Self-Help then became involved in another partnership. Craft3, a peer community development financial institution, has been serving Oregon and parts of Washington since 2009 by providing home energy-efficient loans in partnership with a nonprofit called Enhabit. The program allows homeowners to finance energy efficient upgrades, such as insulation, duct sealing, high-efficient heat and hot water – projects that are designed to reduce homeowner energy use by an average of 15% annually.
The key innovative attribute of this program is that it allows homeowners to access financing without putting any money down. Rather, they repay their loans through their regular utility bills, a mechanism known as on-bill repayment. This expands access to credit for energy efficient projects by eliminating the up front, out-of-pocket costs that often make upgrades unaffordable. OBR also allows Craft3 to review a homeowner's utility bill payment history as a factor in loan qualification.

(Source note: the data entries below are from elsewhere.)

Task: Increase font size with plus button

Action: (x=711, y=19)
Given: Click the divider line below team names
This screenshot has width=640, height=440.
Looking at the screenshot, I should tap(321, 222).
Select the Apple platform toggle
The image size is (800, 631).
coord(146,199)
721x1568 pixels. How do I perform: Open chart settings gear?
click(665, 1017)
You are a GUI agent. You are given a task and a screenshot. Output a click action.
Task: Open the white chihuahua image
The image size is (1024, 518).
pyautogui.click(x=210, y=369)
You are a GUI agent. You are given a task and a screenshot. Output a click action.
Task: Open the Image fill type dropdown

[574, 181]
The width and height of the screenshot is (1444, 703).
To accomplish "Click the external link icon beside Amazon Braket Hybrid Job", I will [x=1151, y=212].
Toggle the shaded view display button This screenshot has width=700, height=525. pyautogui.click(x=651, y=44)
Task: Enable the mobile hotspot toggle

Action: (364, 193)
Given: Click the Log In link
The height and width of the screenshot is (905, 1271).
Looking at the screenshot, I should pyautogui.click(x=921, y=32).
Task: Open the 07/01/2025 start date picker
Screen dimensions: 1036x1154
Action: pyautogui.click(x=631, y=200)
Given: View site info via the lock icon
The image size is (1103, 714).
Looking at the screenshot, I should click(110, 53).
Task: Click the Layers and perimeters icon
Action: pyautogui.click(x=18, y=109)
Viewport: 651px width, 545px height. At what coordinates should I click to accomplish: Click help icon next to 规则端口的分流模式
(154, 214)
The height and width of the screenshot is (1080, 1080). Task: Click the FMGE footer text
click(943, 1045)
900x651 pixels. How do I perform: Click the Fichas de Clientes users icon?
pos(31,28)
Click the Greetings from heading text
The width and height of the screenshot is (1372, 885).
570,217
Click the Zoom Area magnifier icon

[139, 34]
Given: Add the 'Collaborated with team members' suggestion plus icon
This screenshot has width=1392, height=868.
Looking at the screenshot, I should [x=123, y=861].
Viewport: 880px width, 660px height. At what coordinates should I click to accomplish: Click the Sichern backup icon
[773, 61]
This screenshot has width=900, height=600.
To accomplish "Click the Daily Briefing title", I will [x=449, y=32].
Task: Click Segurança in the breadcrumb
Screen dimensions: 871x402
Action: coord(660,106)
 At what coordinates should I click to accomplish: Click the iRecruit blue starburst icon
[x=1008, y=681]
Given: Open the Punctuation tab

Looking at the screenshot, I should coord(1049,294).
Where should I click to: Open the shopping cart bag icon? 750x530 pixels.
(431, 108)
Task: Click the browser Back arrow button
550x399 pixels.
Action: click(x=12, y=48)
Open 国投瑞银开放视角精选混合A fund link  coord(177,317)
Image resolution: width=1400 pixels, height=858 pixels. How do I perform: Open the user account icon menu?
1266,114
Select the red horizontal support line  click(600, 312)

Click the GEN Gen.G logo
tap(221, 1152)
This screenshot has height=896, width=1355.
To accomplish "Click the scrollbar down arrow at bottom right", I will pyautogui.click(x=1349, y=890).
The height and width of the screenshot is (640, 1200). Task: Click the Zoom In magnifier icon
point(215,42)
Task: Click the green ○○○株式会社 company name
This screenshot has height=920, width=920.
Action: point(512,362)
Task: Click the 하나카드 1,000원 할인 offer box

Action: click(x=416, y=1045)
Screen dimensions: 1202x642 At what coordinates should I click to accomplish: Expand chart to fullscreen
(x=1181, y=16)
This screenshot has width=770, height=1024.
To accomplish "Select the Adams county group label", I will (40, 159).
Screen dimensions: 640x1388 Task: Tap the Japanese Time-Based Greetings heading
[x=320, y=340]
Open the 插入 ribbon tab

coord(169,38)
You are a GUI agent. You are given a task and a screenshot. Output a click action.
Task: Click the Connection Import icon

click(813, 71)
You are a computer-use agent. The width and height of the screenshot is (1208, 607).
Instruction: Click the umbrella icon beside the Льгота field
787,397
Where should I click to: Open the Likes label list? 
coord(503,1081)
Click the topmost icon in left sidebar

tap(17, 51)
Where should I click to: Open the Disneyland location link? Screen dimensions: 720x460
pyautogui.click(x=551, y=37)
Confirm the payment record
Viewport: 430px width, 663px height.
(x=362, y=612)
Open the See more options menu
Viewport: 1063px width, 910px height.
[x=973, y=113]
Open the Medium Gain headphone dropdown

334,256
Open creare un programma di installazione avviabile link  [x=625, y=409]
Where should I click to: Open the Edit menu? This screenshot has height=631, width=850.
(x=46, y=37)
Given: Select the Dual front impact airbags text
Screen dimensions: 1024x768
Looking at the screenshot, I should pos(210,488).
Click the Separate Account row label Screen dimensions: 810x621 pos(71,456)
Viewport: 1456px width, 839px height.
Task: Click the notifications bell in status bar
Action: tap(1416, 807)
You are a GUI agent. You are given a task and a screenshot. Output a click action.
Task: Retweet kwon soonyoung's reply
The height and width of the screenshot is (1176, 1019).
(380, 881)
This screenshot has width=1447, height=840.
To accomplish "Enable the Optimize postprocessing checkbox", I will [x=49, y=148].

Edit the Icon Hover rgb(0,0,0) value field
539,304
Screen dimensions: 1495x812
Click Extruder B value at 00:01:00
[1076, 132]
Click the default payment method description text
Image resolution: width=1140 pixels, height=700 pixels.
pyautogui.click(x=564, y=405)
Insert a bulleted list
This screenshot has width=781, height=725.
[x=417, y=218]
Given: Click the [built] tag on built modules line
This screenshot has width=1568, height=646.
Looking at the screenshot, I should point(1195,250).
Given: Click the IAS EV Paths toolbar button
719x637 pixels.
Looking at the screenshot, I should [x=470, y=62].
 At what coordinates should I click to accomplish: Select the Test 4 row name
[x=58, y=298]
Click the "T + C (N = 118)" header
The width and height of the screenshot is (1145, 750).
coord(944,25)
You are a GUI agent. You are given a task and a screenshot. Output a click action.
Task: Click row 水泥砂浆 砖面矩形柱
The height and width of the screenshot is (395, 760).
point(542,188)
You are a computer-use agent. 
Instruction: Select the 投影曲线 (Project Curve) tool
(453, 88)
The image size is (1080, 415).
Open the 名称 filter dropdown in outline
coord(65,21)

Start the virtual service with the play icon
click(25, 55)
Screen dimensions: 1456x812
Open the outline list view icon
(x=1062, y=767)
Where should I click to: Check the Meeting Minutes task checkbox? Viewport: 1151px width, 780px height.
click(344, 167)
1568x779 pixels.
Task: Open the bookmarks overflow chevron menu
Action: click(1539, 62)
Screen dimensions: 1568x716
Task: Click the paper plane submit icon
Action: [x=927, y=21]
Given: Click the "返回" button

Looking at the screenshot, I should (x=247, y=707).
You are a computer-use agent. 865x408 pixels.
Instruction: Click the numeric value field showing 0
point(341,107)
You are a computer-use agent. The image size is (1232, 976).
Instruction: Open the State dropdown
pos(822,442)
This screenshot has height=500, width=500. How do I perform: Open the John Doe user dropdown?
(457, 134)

The program also includes a workforce agreement with participating contractors that helps build expertise in energy efficiency among minority- and women-owned businesses.
The program became so popular that, within a few years, demand for loans had grown beyond Craft3's capacity. Craft3 approached Self-Help in 2012 with a groundbreaking proposition: Would the credit union be willing to help establish a secondary market for Craft3's energy efficient loans? That is, Craft3 wanted to sell its loans in order to recycle capital and make more loans with the proceeds from the sale.
“The way they heard of us is because I used to work for their former parent company,” Schneiderman said. “They had been trying to find a bank to buy their portfolio for about a year. When I happened to meet them at a conference, we started talking.”
While the concept was new and untested, Self-Help jumped at the chance.
“The reasons were that we had some liquidity, and we also wanted to get involved in these kinds of projects,” Schneiderman said.
In 2013, Self-Help purchased a $15.7 million OBR portfolio from Craft3.
“Craft3 is the equivalent of our servicer, so, while we purchased the portfolio, they play the servicing role,” Schneiderman said. “They receive customer payments from the utilities, and then pay us on those accounts.”
So far, the program has been working. Homeowners are paying back their loans on time and seeing significant savings, and local contractors are building skills in the green sector. The historic total loan loss is less than 1%.
In fact, the program has been working so well that, in 2015, Self-Help purchased an additional $6.4 million in OBR loans from Craft3.
“This second sale is more strong evidence that OBR loans perform extremely well while providing homeowners affordable, inclusive, energy-efficiency financing,” John Berdes, president for Craft3, said. “Our hope is to provide OBR loans as a model for expanding access to energy efficiency and for these secondary market sales to increase liquidity for these loans.”
Schneiderman added, “After all of the work on the first purchase balancing Craft3's OBR innovations, while creating a viable secondary market transaction for such products, this second deal is all the more gratifying. The affordability of energy-efficiency improvements like high-efficiency furnaces has been a real barrier for many families. Helping prove OBR programs can expand energy efficiency to families of modest means is a huge leap forward.”
While Self-Help doesn't currently have any additional portfolios in the discussion stage, it hopes to do more with Craft3 in the future.
“We are also looking for additional opportunities beyond this,” Schneiderman said.